Researchwhich underlines the importance of actively involving new generations in protecting the environment and combating climate change, also examined the teachers’ thoughts. The data coming from five hundred teachers they follow in general those provided by the boys, with some major notes though pessimism. For example, the sense of efficacy in personally addressing environmental challenges turns out to be strong only in one in 10 people. Furthermore, unlike a large majority of children who say they trust adults to manage the climate and environmental challenge, only 2 out of 10 teachers say they trust the institutions in this sense. However, the majority believes in value of educational initiatives tended to increase people’s sensitivity on theimportance of one’s contribution individual in order to combat environmental challenges.

Research on eco-anxiety in children

That the new generations are more aware about climate change but also more vulnerable to negative effects that this awareness produces, it is now a fact, proven by various scientific research.

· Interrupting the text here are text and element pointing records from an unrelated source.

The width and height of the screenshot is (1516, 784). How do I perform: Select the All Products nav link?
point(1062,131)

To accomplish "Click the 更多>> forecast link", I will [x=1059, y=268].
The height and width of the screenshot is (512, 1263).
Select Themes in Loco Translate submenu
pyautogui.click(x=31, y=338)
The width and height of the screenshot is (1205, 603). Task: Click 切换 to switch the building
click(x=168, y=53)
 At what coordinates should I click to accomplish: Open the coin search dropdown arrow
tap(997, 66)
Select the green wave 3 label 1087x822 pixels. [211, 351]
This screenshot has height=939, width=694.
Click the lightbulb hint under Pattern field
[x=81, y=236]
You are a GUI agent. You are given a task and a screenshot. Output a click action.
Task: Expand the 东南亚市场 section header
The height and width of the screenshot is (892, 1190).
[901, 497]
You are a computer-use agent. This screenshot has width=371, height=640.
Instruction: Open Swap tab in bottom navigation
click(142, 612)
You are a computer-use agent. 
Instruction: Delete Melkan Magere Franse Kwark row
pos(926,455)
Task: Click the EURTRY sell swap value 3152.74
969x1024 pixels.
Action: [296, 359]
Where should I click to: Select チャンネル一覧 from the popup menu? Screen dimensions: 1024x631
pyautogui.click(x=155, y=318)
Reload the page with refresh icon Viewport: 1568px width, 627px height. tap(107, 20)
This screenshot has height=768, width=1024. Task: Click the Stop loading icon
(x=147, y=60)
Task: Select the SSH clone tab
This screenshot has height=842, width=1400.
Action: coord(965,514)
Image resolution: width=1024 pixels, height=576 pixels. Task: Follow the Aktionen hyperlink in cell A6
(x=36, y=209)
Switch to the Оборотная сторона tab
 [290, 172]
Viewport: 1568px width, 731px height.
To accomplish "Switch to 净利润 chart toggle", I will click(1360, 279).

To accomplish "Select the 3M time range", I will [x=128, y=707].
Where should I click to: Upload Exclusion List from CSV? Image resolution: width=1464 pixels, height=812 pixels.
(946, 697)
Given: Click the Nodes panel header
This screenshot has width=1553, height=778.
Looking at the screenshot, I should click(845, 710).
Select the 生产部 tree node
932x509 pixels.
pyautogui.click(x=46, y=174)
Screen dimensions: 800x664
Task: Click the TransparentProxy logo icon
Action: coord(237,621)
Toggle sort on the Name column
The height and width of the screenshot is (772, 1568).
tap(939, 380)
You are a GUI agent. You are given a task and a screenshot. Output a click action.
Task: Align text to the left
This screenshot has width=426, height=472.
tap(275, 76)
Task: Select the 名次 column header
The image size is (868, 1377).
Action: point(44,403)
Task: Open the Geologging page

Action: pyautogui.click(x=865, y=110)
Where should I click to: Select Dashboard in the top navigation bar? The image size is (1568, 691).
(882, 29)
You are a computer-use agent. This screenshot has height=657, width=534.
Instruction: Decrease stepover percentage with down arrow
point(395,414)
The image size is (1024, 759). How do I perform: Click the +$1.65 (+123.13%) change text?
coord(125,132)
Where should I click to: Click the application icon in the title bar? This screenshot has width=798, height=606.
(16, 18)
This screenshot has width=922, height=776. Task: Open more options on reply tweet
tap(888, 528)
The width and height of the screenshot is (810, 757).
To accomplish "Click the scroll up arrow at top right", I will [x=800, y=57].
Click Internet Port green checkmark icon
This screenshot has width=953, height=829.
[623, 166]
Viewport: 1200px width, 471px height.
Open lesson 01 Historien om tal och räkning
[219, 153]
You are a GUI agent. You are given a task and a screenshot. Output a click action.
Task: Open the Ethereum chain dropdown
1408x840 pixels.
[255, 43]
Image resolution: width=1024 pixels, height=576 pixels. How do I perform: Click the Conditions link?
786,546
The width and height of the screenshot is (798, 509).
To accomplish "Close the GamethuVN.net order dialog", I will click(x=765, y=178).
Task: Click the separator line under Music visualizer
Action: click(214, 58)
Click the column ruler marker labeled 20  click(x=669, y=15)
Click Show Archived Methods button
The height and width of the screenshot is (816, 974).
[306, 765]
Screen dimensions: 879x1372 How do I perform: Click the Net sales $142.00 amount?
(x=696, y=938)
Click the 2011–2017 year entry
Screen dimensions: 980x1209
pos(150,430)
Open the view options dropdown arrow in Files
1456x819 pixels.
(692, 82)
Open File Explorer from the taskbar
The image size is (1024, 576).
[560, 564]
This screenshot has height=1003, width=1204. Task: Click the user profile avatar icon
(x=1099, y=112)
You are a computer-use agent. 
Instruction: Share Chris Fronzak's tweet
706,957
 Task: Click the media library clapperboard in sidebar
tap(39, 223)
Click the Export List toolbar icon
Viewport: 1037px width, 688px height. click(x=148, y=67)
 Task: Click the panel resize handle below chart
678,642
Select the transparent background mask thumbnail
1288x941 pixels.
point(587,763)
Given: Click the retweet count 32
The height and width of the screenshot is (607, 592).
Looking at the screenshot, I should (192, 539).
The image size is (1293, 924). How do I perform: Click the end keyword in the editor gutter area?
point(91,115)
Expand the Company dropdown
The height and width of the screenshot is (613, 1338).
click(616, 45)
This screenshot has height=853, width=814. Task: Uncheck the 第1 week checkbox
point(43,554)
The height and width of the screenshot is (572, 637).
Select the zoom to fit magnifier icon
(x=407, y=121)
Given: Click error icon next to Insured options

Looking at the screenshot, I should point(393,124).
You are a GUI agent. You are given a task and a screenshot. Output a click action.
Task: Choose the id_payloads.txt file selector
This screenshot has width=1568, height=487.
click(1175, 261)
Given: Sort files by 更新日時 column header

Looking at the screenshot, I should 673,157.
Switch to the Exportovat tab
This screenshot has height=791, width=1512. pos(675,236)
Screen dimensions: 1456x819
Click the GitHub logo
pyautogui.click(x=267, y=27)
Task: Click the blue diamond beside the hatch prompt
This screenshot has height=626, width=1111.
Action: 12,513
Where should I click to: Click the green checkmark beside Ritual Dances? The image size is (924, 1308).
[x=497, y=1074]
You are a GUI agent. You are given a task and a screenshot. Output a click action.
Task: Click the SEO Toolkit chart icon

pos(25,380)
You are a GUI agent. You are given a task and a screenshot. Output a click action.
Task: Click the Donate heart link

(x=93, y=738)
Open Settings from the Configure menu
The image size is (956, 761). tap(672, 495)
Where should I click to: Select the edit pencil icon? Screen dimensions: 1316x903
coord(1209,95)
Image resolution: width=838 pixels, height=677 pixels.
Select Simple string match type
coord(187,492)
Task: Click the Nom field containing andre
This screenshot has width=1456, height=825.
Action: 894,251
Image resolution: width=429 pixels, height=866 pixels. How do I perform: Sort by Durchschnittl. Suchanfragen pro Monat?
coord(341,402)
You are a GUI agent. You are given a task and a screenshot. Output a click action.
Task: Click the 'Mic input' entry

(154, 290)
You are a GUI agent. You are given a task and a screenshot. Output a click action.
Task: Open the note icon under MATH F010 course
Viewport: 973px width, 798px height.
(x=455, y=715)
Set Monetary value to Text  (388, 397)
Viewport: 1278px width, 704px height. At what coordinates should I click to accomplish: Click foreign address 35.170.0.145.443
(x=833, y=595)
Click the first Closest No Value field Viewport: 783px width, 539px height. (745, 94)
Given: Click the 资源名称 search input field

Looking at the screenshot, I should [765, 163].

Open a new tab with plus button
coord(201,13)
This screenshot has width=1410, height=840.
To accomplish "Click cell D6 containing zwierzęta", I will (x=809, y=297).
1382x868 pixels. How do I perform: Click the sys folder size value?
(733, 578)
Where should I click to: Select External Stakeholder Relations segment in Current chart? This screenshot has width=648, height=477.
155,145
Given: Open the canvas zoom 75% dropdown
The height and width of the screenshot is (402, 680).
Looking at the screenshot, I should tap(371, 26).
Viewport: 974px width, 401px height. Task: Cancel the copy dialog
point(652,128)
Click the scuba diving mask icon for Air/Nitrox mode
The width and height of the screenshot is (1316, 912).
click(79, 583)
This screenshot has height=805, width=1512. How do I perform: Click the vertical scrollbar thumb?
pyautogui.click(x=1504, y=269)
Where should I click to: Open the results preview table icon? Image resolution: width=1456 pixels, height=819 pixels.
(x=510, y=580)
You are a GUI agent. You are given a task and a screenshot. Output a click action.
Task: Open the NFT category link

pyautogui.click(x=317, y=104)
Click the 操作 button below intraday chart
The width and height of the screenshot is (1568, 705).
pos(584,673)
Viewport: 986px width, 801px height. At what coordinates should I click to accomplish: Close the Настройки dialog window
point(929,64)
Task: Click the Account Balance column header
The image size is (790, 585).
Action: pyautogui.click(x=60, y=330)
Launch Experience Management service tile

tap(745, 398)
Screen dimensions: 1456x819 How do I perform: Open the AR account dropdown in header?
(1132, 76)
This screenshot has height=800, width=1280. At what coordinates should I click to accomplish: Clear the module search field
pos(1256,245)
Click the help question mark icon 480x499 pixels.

Among the largest studies on the topic, that multicenter published in 2021 in the prestigious magazine The Lancet. The research, which investigated the phenomenon of eco-anxiety in young people between 16 and 25 years old, involved thousands of young people from ten countries around the world (Australia, Brazil, Philippines, Finland, France, India, Nigeria, Portugal, United Kingdom, United States). The result? From what emerged the 59% of the kids interviewed defined themselves as ‘very or extremely worried’ for climate change, one percentage that rises to 84% if we also consider those who have declared themselves ‘moderately concerned’. Not only that, the study, defined by The Guardian as the most extensive ever published on young people and climate change anxiety, it highlighted how for almost half of the kids interviewed (45%) climate anxiety affects every aspect of everyday life and what more of 50% of those interviewed report feeling emotions such as sadness and anger.

-Study conducted by the Health Psychology Laboratory of the Department of Nervous System and Behavioral Sciences of the University of Pavia.
-2021 multi-center study on The Lancet.
-Professor Serena Barello, director of the Health Psychology laboratory of the Department of Nervous System and Behavioral Sciences of the University of Pavia.